▶ _Records supplied_:
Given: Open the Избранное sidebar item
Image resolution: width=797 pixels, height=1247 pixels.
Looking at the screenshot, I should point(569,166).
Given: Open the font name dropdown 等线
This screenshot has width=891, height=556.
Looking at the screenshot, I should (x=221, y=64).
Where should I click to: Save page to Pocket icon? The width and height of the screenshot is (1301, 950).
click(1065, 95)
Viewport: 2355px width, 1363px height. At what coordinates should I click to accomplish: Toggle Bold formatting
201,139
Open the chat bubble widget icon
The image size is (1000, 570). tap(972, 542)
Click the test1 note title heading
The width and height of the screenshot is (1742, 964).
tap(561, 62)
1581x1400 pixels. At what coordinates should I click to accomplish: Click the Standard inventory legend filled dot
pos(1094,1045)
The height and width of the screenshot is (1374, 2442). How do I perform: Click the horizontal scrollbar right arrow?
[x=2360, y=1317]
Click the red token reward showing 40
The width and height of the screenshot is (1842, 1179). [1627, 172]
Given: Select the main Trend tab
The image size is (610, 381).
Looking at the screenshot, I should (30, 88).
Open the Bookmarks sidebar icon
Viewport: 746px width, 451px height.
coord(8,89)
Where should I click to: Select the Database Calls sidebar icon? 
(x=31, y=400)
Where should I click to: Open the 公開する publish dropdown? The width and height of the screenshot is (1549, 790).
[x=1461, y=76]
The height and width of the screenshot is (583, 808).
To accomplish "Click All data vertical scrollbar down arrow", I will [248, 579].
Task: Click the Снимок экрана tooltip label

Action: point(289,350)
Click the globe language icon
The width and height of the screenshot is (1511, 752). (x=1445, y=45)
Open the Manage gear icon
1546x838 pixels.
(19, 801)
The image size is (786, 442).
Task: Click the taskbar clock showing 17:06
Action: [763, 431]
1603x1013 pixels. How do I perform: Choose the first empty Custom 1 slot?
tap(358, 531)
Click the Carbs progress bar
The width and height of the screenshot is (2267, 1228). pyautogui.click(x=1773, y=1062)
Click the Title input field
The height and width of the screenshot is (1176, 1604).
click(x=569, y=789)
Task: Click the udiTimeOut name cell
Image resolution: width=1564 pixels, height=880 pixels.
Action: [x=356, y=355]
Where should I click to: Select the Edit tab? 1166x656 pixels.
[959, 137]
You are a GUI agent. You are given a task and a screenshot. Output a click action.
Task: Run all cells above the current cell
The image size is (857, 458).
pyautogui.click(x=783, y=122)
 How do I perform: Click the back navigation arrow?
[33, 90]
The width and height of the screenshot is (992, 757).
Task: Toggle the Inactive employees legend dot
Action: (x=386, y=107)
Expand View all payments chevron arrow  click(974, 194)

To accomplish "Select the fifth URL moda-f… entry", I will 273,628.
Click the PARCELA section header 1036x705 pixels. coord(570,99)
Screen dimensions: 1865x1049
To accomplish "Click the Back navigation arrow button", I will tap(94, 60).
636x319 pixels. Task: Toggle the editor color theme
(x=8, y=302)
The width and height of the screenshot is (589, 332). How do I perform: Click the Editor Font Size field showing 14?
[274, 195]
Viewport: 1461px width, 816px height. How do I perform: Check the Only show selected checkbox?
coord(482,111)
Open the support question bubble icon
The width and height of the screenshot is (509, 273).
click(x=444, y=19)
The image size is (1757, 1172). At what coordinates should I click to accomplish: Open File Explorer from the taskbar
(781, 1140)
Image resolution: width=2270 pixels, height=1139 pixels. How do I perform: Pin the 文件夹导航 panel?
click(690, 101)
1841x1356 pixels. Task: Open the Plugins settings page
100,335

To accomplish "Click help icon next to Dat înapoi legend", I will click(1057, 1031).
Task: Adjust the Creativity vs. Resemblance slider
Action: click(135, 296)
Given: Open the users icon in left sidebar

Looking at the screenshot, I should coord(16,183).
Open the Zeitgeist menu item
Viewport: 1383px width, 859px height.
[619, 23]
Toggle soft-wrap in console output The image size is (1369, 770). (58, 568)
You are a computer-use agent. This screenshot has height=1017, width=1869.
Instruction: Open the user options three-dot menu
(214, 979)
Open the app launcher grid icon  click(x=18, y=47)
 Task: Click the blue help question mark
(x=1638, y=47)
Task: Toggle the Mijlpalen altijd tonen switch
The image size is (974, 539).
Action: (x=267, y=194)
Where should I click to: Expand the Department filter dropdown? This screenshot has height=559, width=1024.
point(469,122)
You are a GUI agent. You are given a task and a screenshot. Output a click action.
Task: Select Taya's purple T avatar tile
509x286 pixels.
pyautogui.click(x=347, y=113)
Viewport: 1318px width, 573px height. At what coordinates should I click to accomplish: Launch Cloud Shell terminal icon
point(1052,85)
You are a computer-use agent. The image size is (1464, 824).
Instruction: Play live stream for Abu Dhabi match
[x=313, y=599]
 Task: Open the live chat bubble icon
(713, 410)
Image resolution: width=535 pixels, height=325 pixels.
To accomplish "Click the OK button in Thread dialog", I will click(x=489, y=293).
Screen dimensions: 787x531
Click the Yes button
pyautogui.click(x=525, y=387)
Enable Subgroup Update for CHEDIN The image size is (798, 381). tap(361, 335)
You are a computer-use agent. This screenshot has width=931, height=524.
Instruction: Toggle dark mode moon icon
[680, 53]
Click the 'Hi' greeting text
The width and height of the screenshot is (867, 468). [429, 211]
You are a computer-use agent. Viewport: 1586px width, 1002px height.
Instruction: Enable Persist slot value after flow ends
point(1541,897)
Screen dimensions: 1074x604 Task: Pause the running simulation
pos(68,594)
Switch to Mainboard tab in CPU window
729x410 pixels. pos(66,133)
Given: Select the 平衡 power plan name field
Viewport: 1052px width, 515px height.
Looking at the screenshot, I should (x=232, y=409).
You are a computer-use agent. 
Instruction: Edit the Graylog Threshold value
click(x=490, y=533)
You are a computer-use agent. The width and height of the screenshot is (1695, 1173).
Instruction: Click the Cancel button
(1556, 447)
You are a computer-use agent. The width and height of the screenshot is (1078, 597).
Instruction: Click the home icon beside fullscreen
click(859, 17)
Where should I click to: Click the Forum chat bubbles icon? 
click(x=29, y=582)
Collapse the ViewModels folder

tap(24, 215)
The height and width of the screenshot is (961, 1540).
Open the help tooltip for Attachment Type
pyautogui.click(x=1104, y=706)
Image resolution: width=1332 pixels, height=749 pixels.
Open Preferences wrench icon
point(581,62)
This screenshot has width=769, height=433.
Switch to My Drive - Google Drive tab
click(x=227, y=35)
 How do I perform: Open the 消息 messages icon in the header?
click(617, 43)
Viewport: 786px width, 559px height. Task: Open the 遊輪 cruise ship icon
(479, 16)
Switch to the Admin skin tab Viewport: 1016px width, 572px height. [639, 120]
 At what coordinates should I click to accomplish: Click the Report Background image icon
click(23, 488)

▶ _What is needed_: Look through the entries and copy every line in which the string "computer" appears.

▶ _Solution to this exercise_:
You are a computer-use agent. This screenshot has height=1017, width=1869.
You are a computer-use agent. The image size is (1464, 824).
You are a computer-use agent. This screenshot has width=931, height=524.
You are a computer-use agent. Viewport: 1586px width, 1002px height.
You are a computer-use agent. 
You are a computer-use agent. The width and height of the screenshot is (1695, 1173).
You are a computer-use agent. The width and height of the screenshot is (1078, 597).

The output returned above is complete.